Can you repeat the records word for word, starting at the line that contains "Where should I" and ending at the line that contains "pos(157,351)"? Leave the pictures out of your answer.

start SOURCE DATA

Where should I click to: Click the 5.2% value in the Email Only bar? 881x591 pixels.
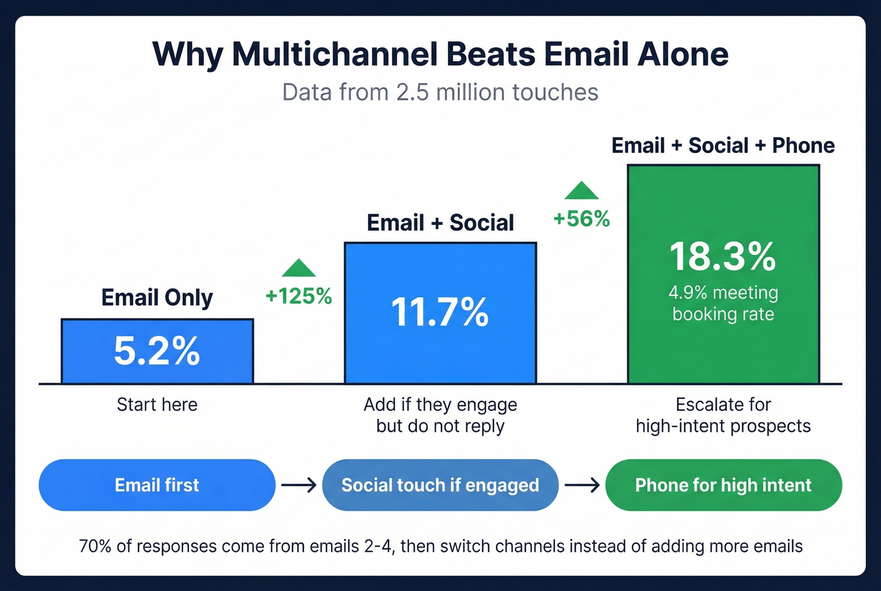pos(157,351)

end SOURCE DATA
start SOURCE DATA

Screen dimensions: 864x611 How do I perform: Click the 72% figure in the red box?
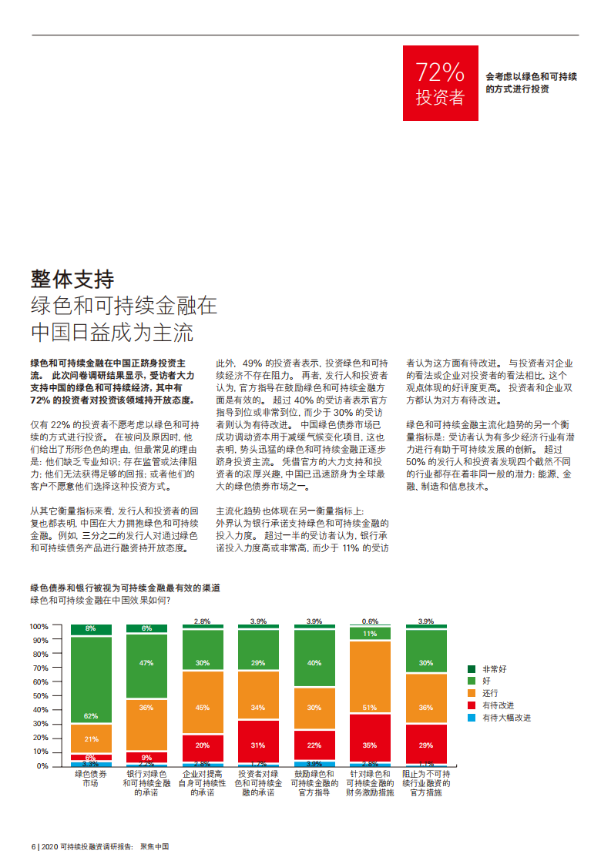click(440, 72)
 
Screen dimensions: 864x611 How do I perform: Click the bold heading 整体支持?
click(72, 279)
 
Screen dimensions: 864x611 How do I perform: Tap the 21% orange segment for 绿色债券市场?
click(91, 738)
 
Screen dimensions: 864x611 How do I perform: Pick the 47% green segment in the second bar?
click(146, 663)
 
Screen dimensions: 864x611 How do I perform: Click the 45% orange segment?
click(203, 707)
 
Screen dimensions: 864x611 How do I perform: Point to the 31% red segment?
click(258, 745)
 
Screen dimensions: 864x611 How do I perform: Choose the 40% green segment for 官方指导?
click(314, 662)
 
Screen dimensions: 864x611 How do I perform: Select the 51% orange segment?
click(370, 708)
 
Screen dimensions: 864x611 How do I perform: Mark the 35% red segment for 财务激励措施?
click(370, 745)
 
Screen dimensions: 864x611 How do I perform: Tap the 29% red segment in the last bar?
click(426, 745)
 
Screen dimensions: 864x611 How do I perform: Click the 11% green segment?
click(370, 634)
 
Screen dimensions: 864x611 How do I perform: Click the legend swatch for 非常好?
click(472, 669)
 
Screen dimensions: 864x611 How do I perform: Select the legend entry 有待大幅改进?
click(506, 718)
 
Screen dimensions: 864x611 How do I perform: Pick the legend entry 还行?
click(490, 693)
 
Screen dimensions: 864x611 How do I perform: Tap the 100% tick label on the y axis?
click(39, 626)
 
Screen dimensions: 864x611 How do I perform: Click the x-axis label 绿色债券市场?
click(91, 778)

end SOURCE DATA

## FINAL RESULT
Where should I click to: Click the 5.2% value in the Email Only bar? 881x591 pixels.
pos(157,351)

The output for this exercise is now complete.